> Directions for this task
In the material below, begin at the line that has "1154x645 pixels. How", stop after the line that has "Open the Opera main menu button", and transcribe those lines exactly, without pictures.

> Material for this exercise
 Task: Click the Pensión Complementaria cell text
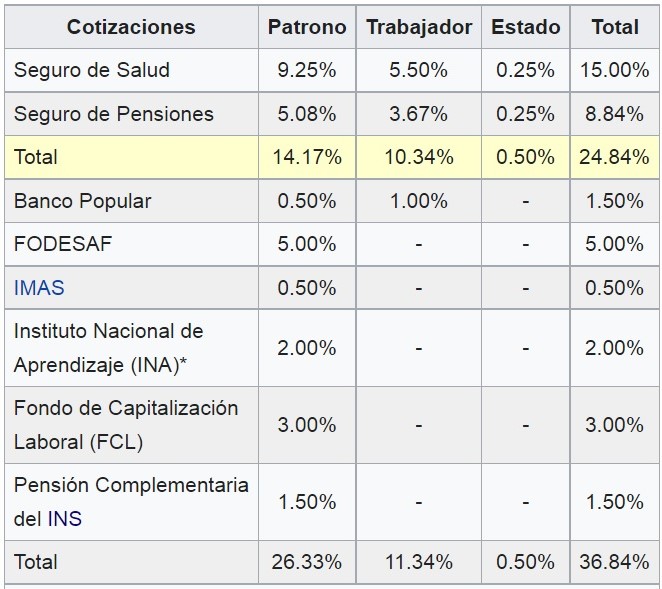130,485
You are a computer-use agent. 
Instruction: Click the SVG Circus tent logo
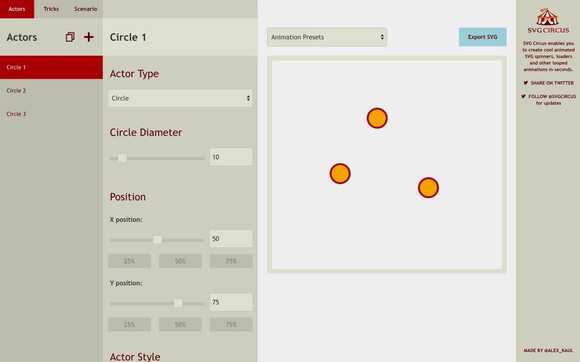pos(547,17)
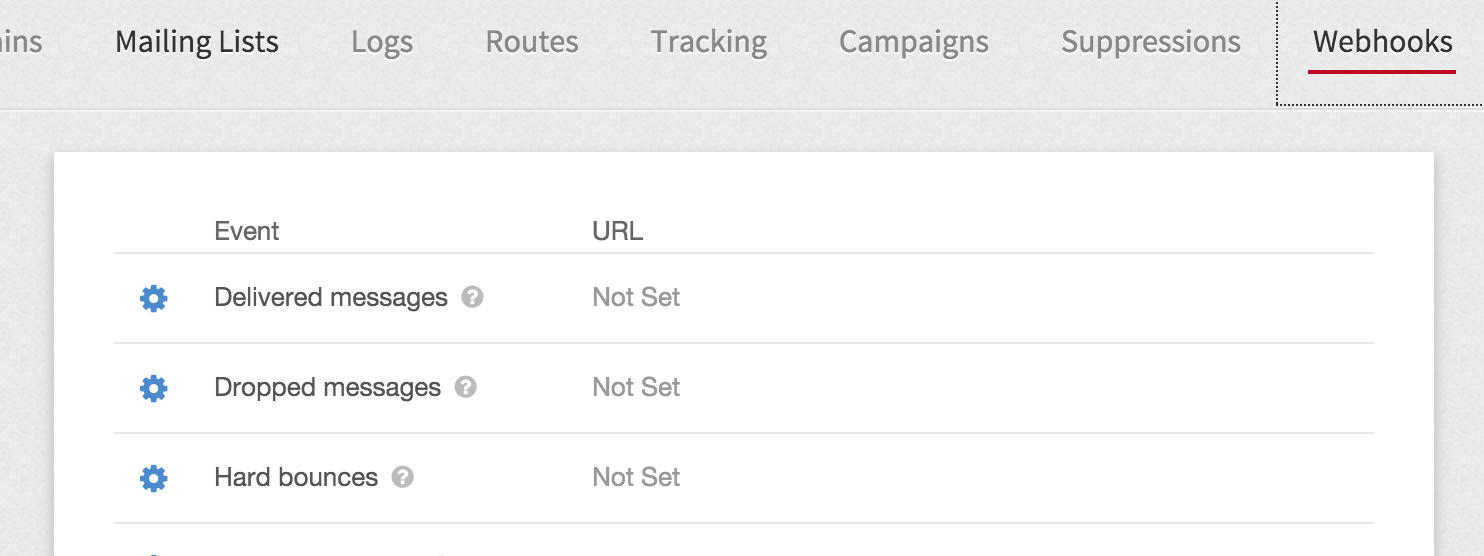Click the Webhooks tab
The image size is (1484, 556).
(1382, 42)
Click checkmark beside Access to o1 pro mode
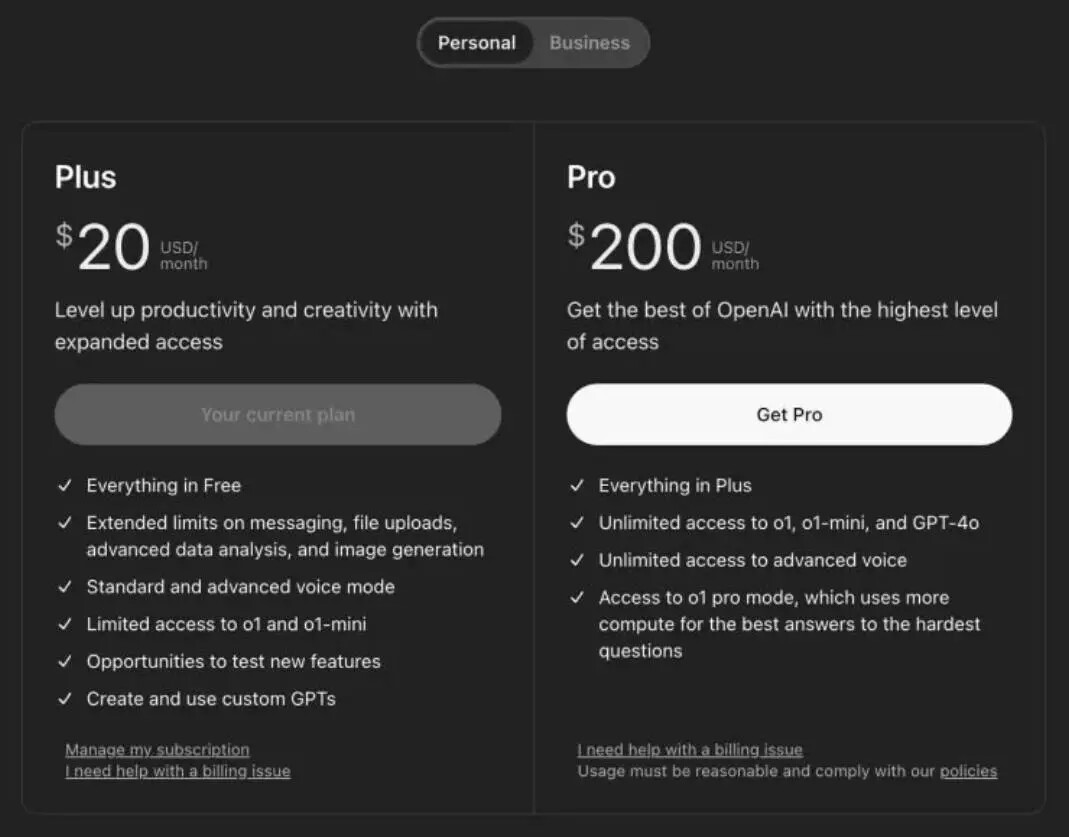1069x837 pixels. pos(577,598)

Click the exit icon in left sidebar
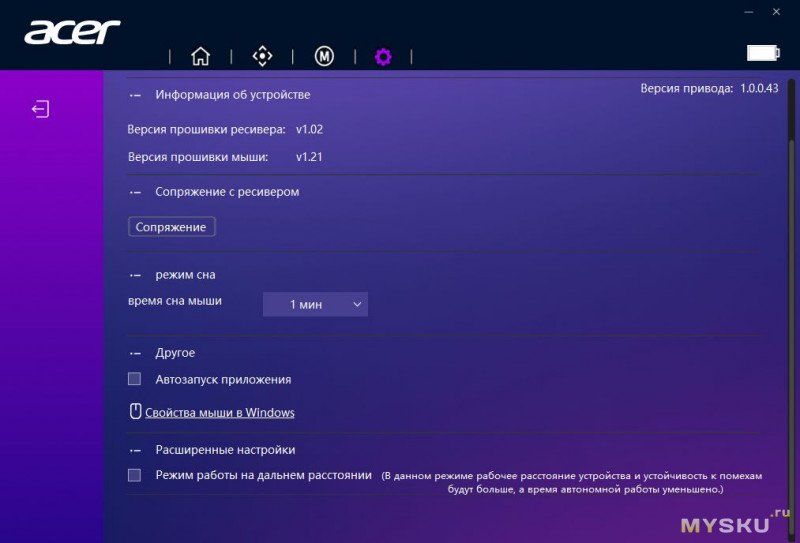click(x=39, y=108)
...
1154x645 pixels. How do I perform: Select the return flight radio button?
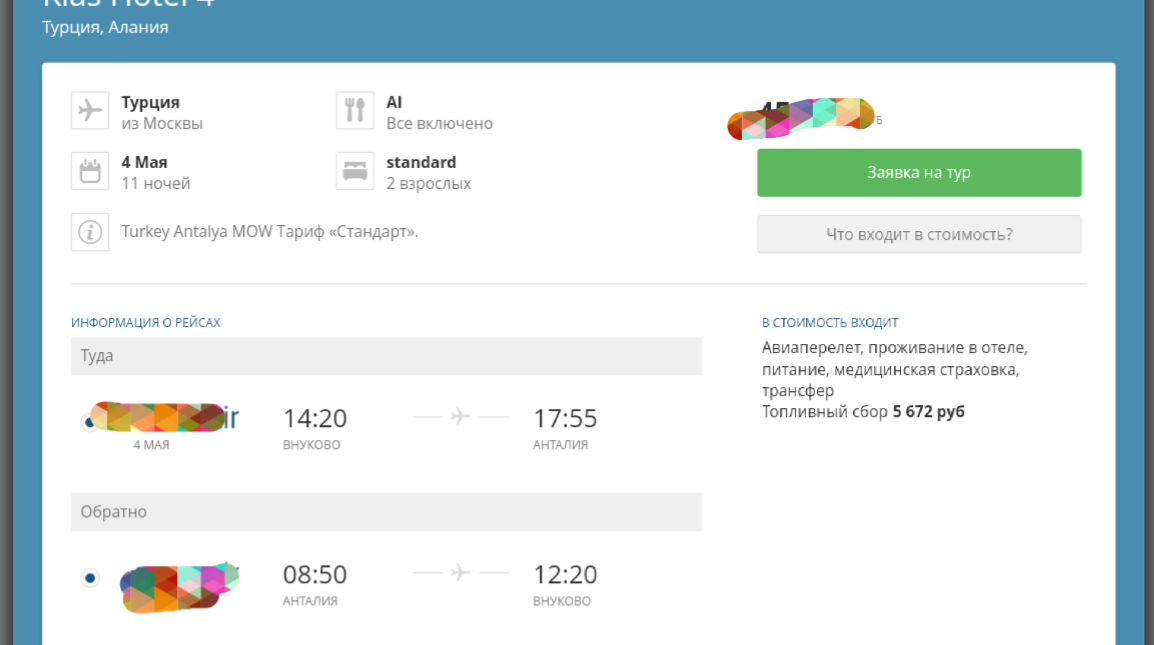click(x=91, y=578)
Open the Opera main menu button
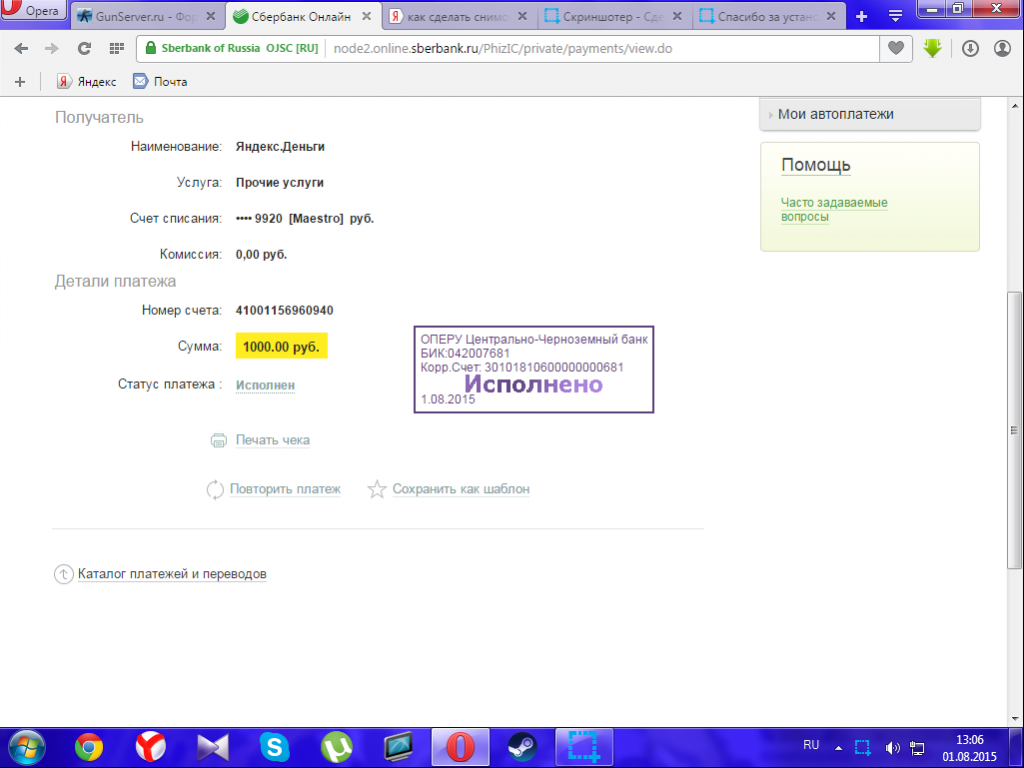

> Exercise solution
1154x645 pixels. How do I perform: Select the return flight radio button?
click(x=91, y=578)
Open the Opera main menu button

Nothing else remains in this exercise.